**PROVIDED ENTRIES:**
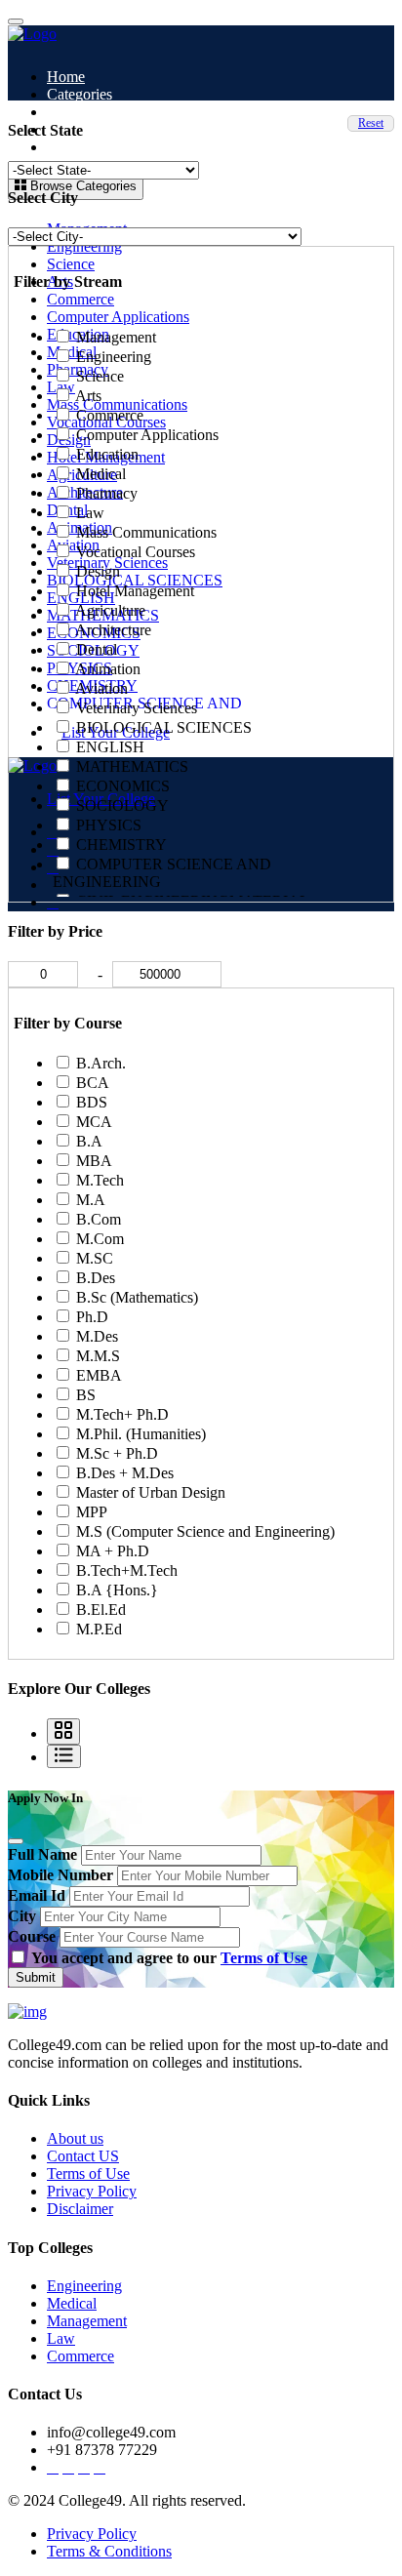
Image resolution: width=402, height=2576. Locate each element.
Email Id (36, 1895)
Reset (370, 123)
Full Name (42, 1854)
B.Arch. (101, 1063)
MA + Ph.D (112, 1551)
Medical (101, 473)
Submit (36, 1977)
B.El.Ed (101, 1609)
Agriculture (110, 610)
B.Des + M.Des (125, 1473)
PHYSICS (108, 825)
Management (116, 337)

* * *

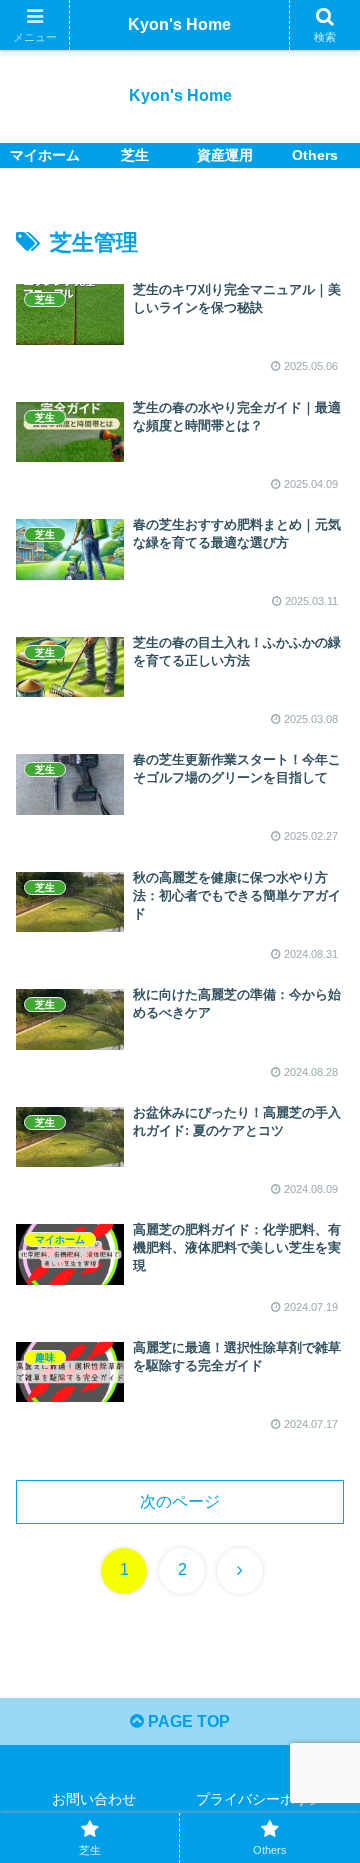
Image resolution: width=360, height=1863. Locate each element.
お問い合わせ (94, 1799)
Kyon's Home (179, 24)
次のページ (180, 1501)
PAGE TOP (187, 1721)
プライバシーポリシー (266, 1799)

**WHAT THIS TASK INVOLVES:** Copy the lines of the data above exactly as written, beginning with the line containing "Submit (36, 1977)" and ending with the line containing "Management (116, 337)", and leave out all other lines.

**ANSWER TO THIS TASK:**
Submit (36, 1977)
B.El.Ed (101, 1609)
Agriculture (110, 610)
B.Des + M.Des (125, 1473)
PHYSICS (108, 825)
Management (116, 337)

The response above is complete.